3D Organotypic keratinocyte cell culture shows similar architecture to normal skin on H&E (upper left). Involucrin (middle left) and Keratin-10 (lower left), differentiation markers of keratinocytes, are expressed in the superficial layers of the 3D organotypic cultures in a similar fashion to normal skin. All three Notch receptors (right) localize to the basal & suprabasal layers while Notch3 also localizes to the granular layer.Figure 1: 3D Organotypic keratinocyte cell culture shows similar architecture to normal skin on H&E (upper left). Involucrin (middle left) and Keratin-10 (lower left), differentiation markers of keratinocytes, are expressed in the superficial layers of the 3D organotypic cultures in a similar fashion to normal skin. All three Notch receptors (right) localize to the basal & suprabasal layers while Notch3 also localizes to the granular layer.

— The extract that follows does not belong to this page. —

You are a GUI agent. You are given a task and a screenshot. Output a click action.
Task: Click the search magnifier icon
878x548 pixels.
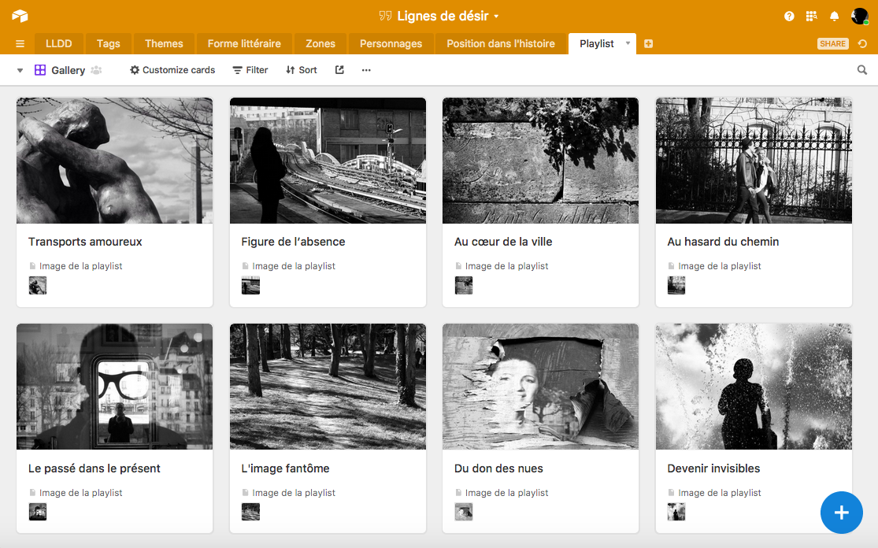(862, 70)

3-D Printing for Tissue Engineering

Current strategies for engineering tissues have yielded a variety of sophisticated tools for fabrication that may have application in future clinical use. Bioprinting technology allows fabrication of biomimetic and even anatomic 3D structures by using images obtained through medical imaging technologies (e.g., computer tomography and magnetic resonance imaging). Faculty in the UAB Department of Biomedical Engineering have designed and constructed a custom bioprinter (see Figure 2). This device is designed to print layers of cells, cell spheroids, and cell-laden bioinks rapidly to reduce fabrication time. King and Joel Berry, Ph.D., associate professor of biomedical engieneering, are currently applying this technology to the development of 3D printed skin for use in wound healing. 

Custom designed 3D bioprinter currently in development. (Image courtesy of Dr. Berry, BME faculty)Figure 2: Custom designed 3D bioprinter currently in development. (Image courtesy of Dr. Berry, BME faculty)

Additional Research Activities

In addition to his active translational research laboratory, King has several clinical studies in plastic and reconstructive surgery. Some recent topics include disparities in the treatment of facial trauma, disparities in the treatment of upper extremity trauma and disparities in the treatment of lower extremity trauma.